Writing a intepreter from scratch
7 min read
Curiosity is an amazing gift when you can freely explore the subjects pertinent to your interest.
This summer I wondered how do programming languages actually work. Luckily, in college, I got a rough idea: code enters as string, gets chopped into tokens, tokens undergo syntax analysis then they are either fed to a VM or translated to machine code.
Although fascinating, I realized my knowledge was superficial; I couldn't implement a compiler even if I tried.
Therefore I sought help, specifically I read "Writing an interpreter in Go". Amazing book that teaches you step by step how to build an interpreter and at the same time taught me a bunch about Golang itself.
By the last chapter I had a working functional programming language, my curiosity should've been satisfied. Unfortunately it wasn't the case. I was not impressed with myself, reading and typing some code from a book won't translate into actual knowledge on the subject, you have to your his hands dirty.
I then embarked on a journey to expand the language by adding class support and OOP. You can test the language at this website, see the code on my git repository and follow the technical breakdown on my blog or my youtube video.
Back to school
We all could use little revision on how interpreters work.

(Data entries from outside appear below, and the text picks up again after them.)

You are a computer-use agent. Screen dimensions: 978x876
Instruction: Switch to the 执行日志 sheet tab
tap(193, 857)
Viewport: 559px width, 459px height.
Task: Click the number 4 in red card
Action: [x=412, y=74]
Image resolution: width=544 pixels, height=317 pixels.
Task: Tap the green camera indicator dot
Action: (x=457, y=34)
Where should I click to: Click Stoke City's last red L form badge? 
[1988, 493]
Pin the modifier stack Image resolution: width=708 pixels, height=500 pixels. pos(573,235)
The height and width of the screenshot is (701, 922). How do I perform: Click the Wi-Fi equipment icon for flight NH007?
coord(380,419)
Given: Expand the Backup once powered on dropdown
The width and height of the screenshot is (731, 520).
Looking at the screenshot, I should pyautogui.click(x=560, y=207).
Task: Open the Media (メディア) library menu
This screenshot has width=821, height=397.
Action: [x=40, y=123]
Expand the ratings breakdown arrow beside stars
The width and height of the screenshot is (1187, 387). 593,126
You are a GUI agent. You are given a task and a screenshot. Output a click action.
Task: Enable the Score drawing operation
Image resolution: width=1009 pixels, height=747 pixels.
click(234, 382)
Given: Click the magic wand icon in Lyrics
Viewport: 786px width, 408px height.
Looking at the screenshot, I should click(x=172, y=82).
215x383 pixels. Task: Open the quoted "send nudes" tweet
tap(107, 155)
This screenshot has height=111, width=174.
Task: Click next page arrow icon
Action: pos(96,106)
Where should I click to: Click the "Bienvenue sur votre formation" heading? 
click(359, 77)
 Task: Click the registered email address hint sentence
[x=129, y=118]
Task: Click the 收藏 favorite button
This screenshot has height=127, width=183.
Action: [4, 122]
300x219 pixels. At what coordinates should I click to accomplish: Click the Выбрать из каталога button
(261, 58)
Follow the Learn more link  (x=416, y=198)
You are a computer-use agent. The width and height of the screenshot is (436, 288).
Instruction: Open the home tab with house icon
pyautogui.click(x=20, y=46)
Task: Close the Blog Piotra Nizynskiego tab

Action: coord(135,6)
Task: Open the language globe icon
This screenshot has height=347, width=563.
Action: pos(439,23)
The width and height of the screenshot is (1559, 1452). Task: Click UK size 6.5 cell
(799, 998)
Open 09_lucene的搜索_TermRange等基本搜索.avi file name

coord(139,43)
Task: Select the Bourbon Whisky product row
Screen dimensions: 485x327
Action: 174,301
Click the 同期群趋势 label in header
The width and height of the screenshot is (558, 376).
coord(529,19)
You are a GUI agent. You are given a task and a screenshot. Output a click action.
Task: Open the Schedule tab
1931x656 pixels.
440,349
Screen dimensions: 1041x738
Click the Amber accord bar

The input is read as one continuous string, naturally that is hard to work with. It is a great idea to parse it into a more convenient form, like an array of objects.
Tokenization
The input is read char by char, until one valid token is found, then this token gets add to an
array which contains a Type token. This type saves both the name of the token as well
as the literal representation of the string. Say we want to parse an "if" string, the
correct token to represent it should be Token{type:'IF', literal: 'if'}. Of course in this case looks silly
to save twice an if, but suppose we want to save an identifier (like a variable) 'value' the
token would be: Token{type: 'IDENT', literal:'value'}.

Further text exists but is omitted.